When I started in engineering, I was sent out bush for long periods of time - weeks or, in one case, months, time spent living in construction camps, cut off from friends and the things that made life worthwhile (no internet or even mobile phones back then). I made a lot of money, but it was so soul-destroying that after I had served the time of my bond (which also gave me the benefit of being paid enough to survive while I went to uni, although now, I think I would have been better off pursuing my hobbies and becoming a chippie [carpenter]), I quit, determined to leave engineering. As it turned out, I wound up having a year off, and then found myself back in engineering, in a city-based design office, fighting over overtime expectations.
The union I am in recently did a survey on unpaid overtime, and one of the options they were exploring was, effectively, peer pressure. I've always been a bit contrary, and thus I tend to resist peer pressure - more so, if the peer pressure is applied harder. And that was what happened.
The managers I was enduring at that time had obviously never come across anyone who questioned what they had taken as a given, and they floundered initially and then pushed back harder, including formalising expectations in a memo which set out the extra hours of unpaid overtime we would be expected to work. I pointed out that their expectations meant that the true hourly rate went down, which showed that they valued the increased experience and effectiveness that comes with being experienced less than simply working longer hours. (I had also declined to get into the normal expectations of doing more management, insisting on staying in a technical role: that is fairly widely accepted now, but 40 years ago it was another cause of being flummoxed.)

Record extracts:
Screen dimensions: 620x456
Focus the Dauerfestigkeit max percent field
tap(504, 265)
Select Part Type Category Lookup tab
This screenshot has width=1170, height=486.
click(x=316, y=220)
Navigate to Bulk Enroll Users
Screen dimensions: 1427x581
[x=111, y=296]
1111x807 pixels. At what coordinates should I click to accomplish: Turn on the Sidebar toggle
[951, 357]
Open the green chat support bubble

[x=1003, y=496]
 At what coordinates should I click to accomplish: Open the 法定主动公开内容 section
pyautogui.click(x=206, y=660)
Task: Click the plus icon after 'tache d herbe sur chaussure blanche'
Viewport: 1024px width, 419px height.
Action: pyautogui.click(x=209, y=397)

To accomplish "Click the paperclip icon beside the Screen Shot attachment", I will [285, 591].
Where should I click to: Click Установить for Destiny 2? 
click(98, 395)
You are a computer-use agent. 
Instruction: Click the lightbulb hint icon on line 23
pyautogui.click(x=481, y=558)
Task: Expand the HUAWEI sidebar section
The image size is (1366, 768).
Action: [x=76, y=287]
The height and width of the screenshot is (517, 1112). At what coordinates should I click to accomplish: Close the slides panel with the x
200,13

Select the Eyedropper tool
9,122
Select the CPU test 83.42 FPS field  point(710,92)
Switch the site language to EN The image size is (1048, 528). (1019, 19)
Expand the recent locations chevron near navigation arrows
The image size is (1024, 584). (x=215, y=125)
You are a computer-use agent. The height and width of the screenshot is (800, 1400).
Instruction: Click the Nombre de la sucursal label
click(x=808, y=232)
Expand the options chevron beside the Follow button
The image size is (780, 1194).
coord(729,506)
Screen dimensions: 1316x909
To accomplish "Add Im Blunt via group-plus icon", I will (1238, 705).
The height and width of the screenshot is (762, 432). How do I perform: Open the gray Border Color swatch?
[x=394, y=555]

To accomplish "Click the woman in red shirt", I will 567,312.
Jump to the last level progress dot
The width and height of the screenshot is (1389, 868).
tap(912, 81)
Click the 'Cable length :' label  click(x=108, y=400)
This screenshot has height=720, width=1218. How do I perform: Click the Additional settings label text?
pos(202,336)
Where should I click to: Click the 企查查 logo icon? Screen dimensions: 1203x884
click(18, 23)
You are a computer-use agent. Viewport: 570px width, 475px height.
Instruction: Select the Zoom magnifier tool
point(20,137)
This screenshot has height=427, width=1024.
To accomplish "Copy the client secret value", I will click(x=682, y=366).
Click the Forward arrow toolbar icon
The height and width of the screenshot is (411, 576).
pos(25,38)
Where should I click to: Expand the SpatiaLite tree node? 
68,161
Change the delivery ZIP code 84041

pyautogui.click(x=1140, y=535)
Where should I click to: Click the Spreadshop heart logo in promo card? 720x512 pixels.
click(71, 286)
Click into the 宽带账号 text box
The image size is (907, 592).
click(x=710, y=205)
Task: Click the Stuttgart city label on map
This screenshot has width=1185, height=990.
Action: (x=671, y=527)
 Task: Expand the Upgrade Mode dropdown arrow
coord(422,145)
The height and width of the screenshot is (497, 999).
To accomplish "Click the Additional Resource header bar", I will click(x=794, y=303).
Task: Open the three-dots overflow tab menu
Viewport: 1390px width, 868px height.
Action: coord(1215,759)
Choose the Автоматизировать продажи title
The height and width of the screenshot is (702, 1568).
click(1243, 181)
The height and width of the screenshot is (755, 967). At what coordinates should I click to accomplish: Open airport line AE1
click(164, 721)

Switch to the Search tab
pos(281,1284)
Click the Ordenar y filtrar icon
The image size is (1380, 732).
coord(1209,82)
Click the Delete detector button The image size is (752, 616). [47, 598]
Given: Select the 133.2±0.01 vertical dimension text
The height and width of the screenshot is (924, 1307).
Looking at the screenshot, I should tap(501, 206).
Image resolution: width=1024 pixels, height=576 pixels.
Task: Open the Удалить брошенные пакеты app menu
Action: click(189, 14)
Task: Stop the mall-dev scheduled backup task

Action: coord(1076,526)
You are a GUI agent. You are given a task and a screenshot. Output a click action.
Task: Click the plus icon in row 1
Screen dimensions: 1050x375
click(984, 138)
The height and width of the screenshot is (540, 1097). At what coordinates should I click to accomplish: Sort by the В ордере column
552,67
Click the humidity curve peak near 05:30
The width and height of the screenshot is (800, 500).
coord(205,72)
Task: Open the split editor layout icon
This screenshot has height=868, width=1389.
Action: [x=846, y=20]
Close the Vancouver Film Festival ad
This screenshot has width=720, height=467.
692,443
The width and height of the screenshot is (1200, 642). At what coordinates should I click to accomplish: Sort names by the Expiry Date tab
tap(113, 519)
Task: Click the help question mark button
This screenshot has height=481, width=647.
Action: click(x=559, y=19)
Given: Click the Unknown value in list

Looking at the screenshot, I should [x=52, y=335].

Description of the task:
According to the account of overtime at the top of the page, how did the managers respond to being questioned? List each thing they did.

Response to the exercise:
- They floundered at first.
- They then pushed back harder.
- They formalized their expectations in a memo that set out the extra hours of unpaid overtime staff would be expected to work.